Récompense internationale décernée chaque année, le prix Pritzker permet de mettre à l’honneur l’œuvre complète d’un architecte pour sa contribution dans ce domaine. Marquant sa 51ème édition, c’est le 15 mars dernier que Francis Diébédo Kéré a été désigné lauréat, devenant ainsi le premier architecte d’origine africaine à obtenir cette distinction. Originaire du Burkina Faso et formé à l’Université de Berlin en Allemagne, il partage aujourd’hui son activité entre les deux pays.

Militant du développement durable, il met un point d’honneur à construire avec des matériaux locaux et se réapproprie les techniques traditionnelles dans une démarche inventive d’adaptation au contexte, ce qui fait de lui un précurseur de l’architecture responsable.

Il lance son premier projet en 1998, la construction de l’école de Gando, réalisé en 2001 avec la participation des habitants du village depuis la phase de conception jusqu’à la construction de l’œuvre. La transmission des savoir-faire, notamment sur le chantier, constitue l’un des axes majeurs de sa pratique. Avec sa structure en brique, son épaisse couche de terre pour l’isolation et plusieurs ouvertures destinées à faire circuler l’air dans les salles de classe, ce bâtiment permet de se passer de la climatisation dans une région où les températures frôlent les 40°C. Le design de l’école lui vaut le prix Aga Khan d’architecture en 2004.

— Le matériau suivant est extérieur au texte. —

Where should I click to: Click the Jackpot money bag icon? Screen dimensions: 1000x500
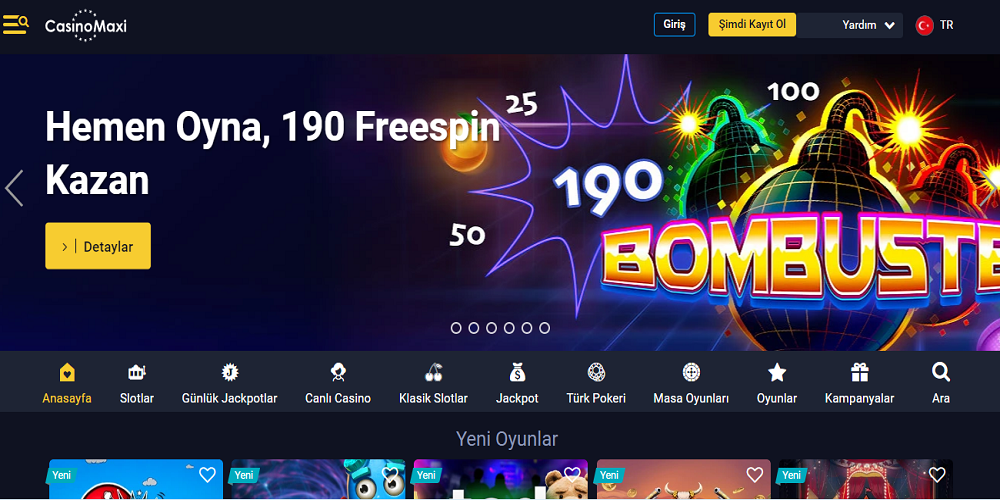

Cette approche écologique de la construction, encore peu répandue en Afrique, est cependant encouragée par les gouvernements pour proposer de nouveaux bâtiments adaptés au climat du continent par le biais de l’utilisation de matériaux locaux et d’une attention particulière au confort thermique et à la régulation de l’humidité.

En s’inspirant des pratiques vernaculaires de son pays d’origine et grâce à ses connaissances en architecture bioclimatique, Francis Kéré affranchie l’architecture des logiques économiques globalisées pour mieux l’ancrer dans son environnement et produire des lieux de vie plus adaptés.